▶ TASK OBJECTIVE: Count the lines in the rows below that contain the string "width". Case matters, and the reply should be the number alone.

******

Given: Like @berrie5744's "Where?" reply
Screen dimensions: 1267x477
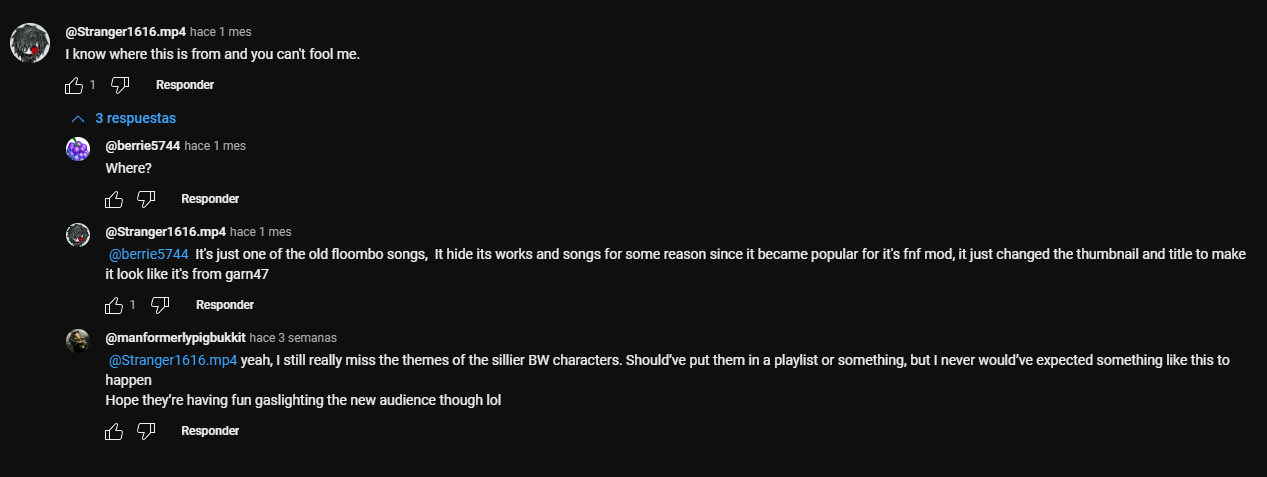Looking at the screenshot, I should [x=114, y=199].
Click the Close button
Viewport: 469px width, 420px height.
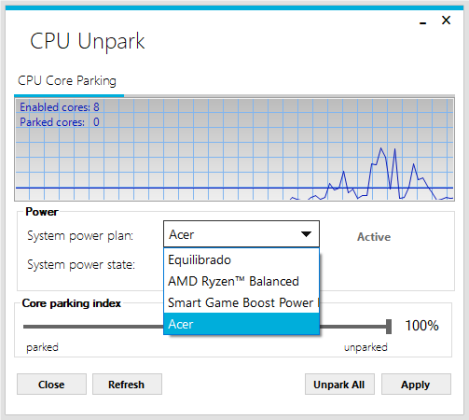click(52, 384)
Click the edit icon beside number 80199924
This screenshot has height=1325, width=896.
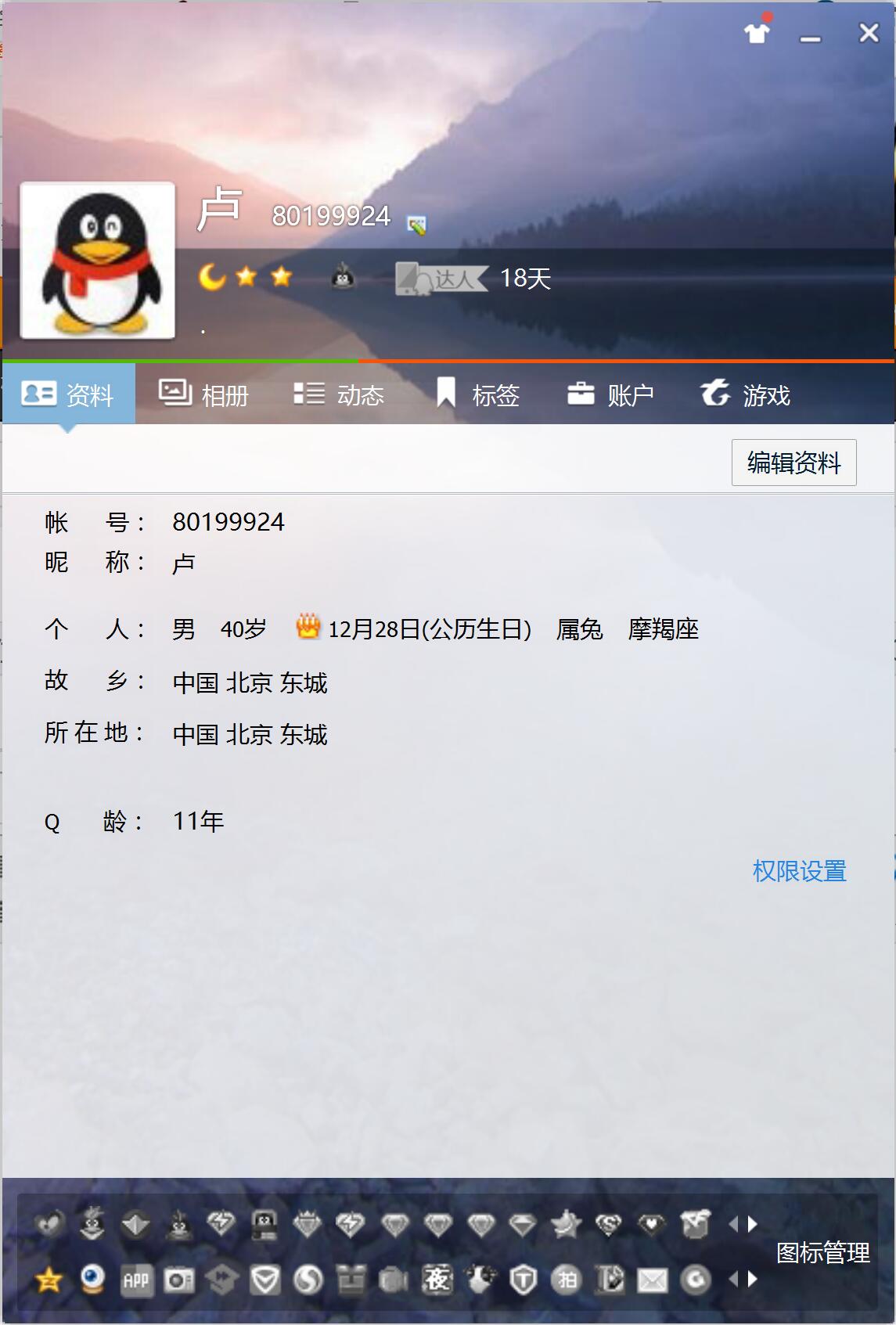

******

▶ THE RESULT: 2